- [DATASET EXCERPTS]:
──────
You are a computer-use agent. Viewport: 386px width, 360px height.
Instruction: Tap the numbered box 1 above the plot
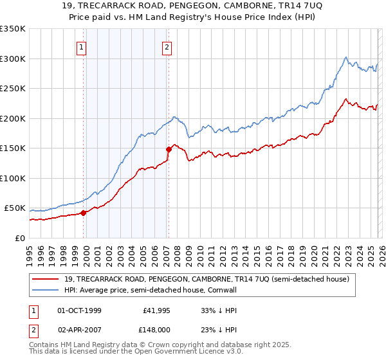[82, 46]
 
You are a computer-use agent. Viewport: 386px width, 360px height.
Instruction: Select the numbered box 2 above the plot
[167, 46]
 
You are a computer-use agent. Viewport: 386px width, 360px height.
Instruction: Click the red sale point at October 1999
[84, 213]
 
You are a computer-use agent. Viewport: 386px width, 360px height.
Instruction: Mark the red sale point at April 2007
[169, 149]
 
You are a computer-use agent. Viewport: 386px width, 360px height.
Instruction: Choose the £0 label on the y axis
[19, 238]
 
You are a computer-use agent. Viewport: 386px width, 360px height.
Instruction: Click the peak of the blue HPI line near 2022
[346, 57]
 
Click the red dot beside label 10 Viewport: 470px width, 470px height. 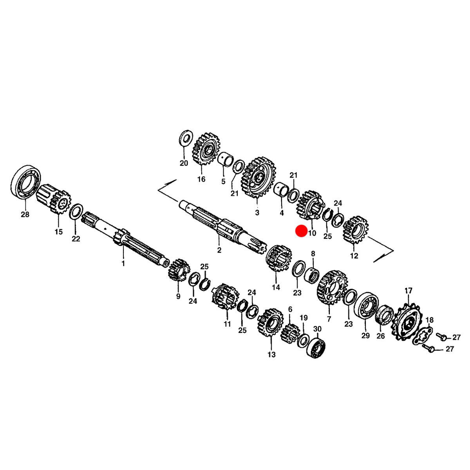[x=301, y=231]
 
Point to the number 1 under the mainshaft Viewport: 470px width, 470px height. [x=123, y=264]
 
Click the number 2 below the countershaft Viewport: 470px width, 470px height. [x=219, y=250]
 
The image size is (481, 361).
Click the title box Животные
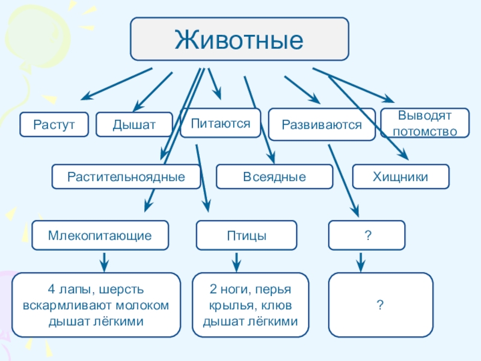(x=239, y=39)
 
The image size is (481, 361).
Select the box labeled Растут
(x=54, y=125)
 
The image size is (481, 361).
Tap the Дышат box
(x=134, y=125)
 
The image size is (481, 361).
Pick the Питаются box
(x=221, y=123)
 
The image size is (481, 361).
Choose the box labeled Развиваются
(x=322, y=125)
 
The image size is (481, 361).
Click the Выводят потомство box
(x=425, y=123)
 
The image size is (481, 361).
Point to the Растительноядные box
(x=126, y=176)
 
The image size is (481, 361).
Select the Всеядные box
(x=274, y=176)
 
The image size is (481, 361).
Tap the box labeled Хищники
(x=400, y=176)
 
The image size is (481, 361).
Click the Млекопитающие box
(x=100, y=235)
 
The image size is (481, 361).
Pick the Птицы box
(x=247, y=235)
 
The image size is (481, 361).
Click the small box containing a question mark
(x=367, y=235)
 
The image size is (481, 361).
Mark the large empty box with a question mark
(x=381, y=305)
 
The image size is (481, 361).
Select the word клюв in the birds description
(x=275, y=306)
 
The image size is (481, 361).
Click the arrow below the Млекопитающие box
(x=104, y=262)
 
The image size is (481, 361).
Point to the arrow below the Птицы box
(x=236, y=262)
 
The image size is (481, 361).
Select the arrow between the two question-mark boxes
(x=361, y=262)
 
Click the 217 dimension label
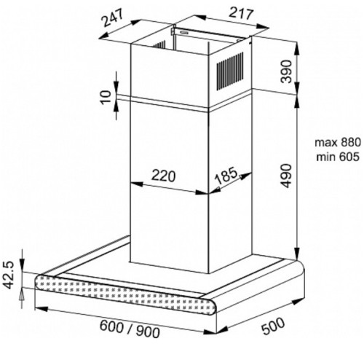pyautogui.click(x=241, y=14)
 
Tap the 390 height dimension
pyautogui.click(x=286, y=71)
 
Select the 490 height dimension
pyautogui.click(x=287, y=176)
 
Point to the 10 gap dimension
pyautogui.click(x=106, y=98)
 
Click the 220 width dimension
pyautogui.click(x=163, y=176)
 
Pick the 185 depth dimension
pyautogui.click(x=226, y=176)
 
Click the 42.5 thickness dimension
pyautogui.click(x=9, y=275)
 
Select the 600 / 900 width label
pyautogui.click(x=130, y=329)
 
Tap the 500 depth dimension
pyautogui.click(x=273, y=326)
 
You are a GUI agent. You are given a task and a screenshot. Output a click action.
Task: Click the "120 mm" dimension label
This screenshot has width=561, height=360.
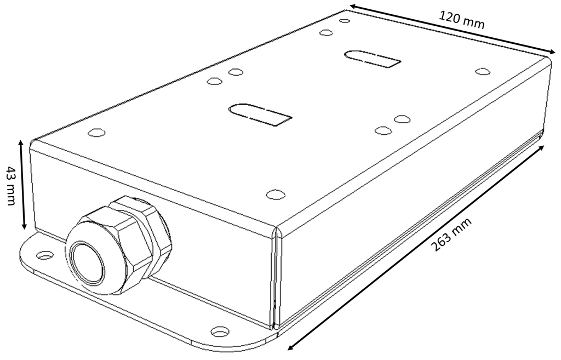tap(461, 20)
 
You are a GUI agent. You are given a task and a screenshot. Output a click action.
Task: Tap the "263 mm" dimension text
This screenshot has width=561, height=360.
tap(450, 235)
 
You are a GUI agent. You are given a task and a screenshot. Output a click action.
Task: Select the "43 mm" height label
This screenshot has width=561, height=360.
tap(11, 186)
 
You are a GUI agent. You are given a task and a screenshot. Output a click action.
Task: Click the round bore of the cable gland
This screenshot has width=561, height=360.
tap(88, 263)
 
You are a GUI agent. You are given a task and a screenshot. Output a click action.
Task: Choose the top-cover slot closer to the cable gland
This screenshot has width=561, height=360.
tap(260, 115)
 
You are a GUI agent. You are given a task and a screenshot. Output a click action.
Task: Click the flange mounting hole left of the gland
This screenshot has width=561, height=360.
tap(45, 255)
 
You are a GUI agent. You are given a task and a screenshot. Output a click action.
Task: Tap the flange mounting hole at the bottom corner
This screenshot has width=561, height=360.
tap(219, 332)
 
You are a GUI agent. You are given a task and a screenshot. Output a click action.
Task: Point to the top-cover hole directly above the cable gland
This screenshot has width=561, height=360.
tap(96, 133)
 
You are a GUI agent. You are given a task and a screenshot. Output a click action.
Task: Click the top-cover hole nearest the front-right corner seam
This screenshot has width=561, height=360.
tap(276, 195)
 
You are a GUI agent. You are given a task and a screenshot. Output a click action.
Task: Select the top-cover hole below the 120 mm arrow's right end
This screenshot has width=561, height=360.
tap(483, 71)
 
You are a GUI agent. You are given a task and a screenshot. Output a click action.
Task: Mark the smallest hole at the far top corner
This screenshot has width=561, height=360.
tap(345, 21)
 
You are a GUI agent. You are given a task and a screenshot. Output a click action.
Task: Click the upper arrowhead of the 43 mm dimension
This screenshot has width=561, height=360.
tap(21, 143)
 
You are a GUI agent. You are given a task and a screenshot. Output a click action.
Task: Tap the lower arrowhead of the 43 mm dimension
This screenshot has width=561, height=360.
tap(24, 225)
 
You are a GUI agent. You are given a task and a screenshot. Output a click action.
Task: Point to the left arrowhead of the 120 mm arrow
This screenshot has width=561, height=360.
tap(353, 7)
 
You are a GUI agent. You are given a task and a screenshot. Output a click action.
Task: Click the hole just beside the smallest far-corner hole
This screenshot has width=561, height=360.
tap(326, 33)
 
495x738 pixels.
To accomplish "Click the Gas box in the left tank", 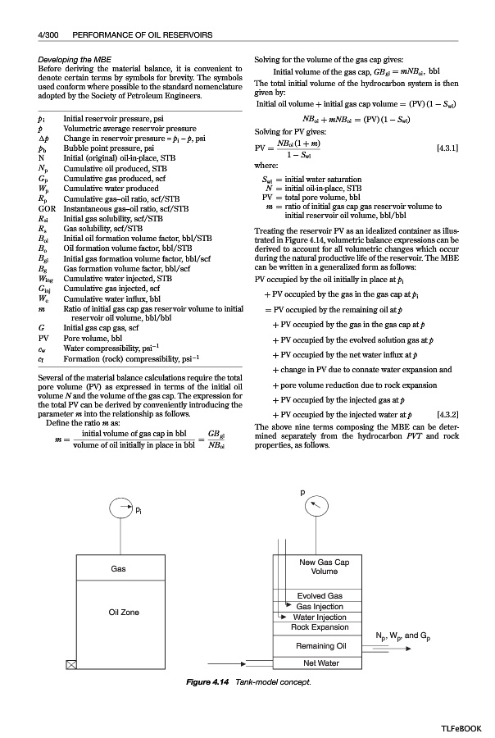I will [x=118, y=568].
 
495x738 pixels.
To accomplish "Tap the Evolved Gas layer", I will [x=320, y=595].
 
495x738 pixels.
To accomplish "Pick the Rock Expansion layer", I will [x=320, y=627].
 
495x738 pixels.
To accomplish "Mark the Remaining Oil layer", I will [x=320, y=646].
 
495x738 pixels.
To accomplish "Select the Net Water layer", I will [x=320, y=663].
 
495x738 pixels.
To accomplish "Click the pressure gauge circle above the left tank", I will [x=119, y=510].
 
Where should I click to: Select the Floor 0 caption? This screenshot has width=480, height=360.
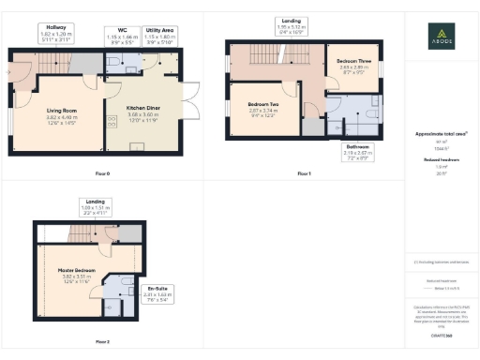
──────
- [GOAL]: Please find each line in the records that contains the word "sale", and copy those lines.

- [SOLUTION FOR THIS EXERCISE]:
Instruction: Click the red sale point at October 1999
Instruction: Mark the red sale point at April 2007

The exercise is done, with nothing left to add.